It’s always noteworthy when the folks at Alpha Architect produce a new book. Their offerings thus far are Quantitative Value, DIY Financial Advisor, and now (well, actually not so “now” but my review copy was slow in arriving) Quantitative Momentum: A Practitioner’s Guide to Building a Momentum-Based Stock Selection System (Wiley, 2016). The most recent volume was written by Wesley R. Gray and Jack R. Vogel.
Momentum can, as countless studies have shown, be the basis of a sound trading strategy. Of course, implementing a successful momentum strategy is not as simple as buying strength. Between 1927 and 2014 buying short-term winners returned less than the risk-free rate while buying short-term losers outperformed the S&P 500. Long-term momentum is also a sub-optimal strategy. The sweet spot is, as has again been well documented, intermediate-term.
Less extensively researched is the path dependency of momentum. Using a simple algorithm based on the percentages of negative days, flat days, and positive days, the authors distinguish between high-quality momentum, which has a relatively smooth path, and low-quality momentum, which has a jumpy path. Over the same 1927-2014 timeframe, high-quality momentum outperformed low-quality momentum by about four percentage points annually and outperformed the S&P 500 by more than seven percentage points annually.
Since momentum is a highly seasonal anomaly, the authors recommend exploiting seasonality in timing portfolio rebalancing. The difference between the annual results of a rebalanced portfolio using seasonality and an agnostically rebalanced portfolio is about half a percentage point.

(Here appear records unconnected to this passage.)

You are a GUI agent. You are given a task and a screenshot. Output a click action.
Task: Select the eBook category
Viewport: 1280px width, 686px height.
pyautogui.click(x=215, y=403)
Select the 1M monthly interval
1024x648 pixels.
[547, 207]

Gray and Vogel spell out their reasoning and their methods in detail. No black box here. No complicated math. And they make the case for the persistence of momentum outperformance into the foreseeable future. As they write, “strategies like value and momentum presumably will continue to work because they sometimes fail spectacularly relative to passive benchmarks.” So investors, both the DIY variety and professional fund managers, will be loath to commit to quantitative momentum strategies. The momentum anomaly will persist.